Thursday, June 2, 2022
Prince George's Exhibit Hall (Gaylord National Resort & Convention Center)
Hayne Noh, BS , University of Virginia School of Medicine, Charlottesville, VA, VA
Taylor Mortensen, RN , Neurosciences Institute, Inova Fairfax Medical Center, Fairfax, VA
Rahul H Dave, MD PHD , Neurosciences Institute, UVA School of Medicine / INOVA Fairfax Medical Center, Fairfax, VA



Background: Although FDA-approved COVID vaccines are safe in MS patients, the efficacy of such vaccines in the setting of DMT remains unclear. It is clear that both humoral and T-cell responses play a theoretical role in vaccine efficacy. However, the impact of DMTs on COVID vaccine antigenicity remains controversial and the impact on DMT on infection severity remains under-studied.
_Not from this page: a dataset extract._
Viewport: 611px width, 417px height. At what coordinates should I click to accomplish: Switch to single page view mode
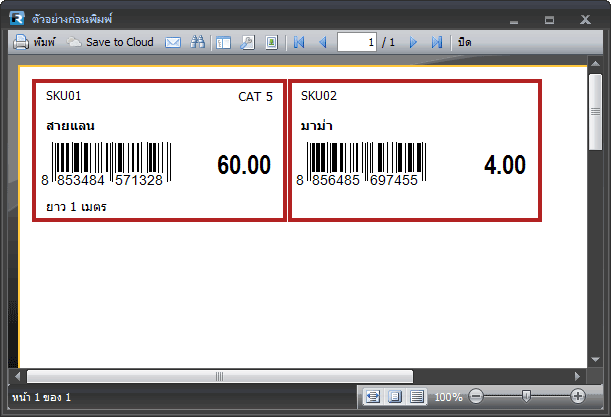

Objectives: The purpose of this study is to compare the immunogenicity of the COVID vaccine in MS patients treated with different classes of DMTs and the effect of these therapies on infection severity.

Methods: Serum COVID antibody data was obtained for 134 MS patients on DMT treatment following vaccination with FDA approved COVID vaccines. Anti-COVID antibodies were measured using either a immunohistochemical assay (Diasorin) or ELISA (Labcorp). COVID PCR tests were performed via nasopharyngeal swabbing. 16 patients in the study were positive for COVID-19 via PCR and disease severity data was recorded. COVID infections were categorized by severity.

Results: The prevalence of COVID antibody response was 55% in patients on anti-CD20 therapies vs 83% in patients on all other DMT (p <0.01). Patients on immunomodulators had the highest prevalence of antibody response to vaccination, with patients on teriflunomide at 91%, fumarates at 93%. In patients taking anti-CD20 therapy, antibody responses to vaccination correlated with higher baseline immunoglobulin level (p=0.01) and shorter duration of therapy. Overall, 16 patients tested positive for COVID-PCR. Most COVID infections were mild and self-limited (11/16), but 4 patients received outpatient monoclonal antibodies therapy, and one patient required hospitalization due to COVID. None of the patients required supplemental oxygenation.
Conclusions: DMTs mechanism of action appears to impact vaccination-induced antibody responses. However, COVID infections in MS patients were generally mild across DMT’s. Future studies further stratifying differences among different DMTs and response to COVID vaccination and infection are necessary.

Conclusions: DMTs mechanism of action appears to impact vaccination-induced antibody responses. However, COVID infections in MS patients were generally mild across DMT’s. Future studies further stratifying differences among different DMTs and response to COVID vaccination and infection are necessary.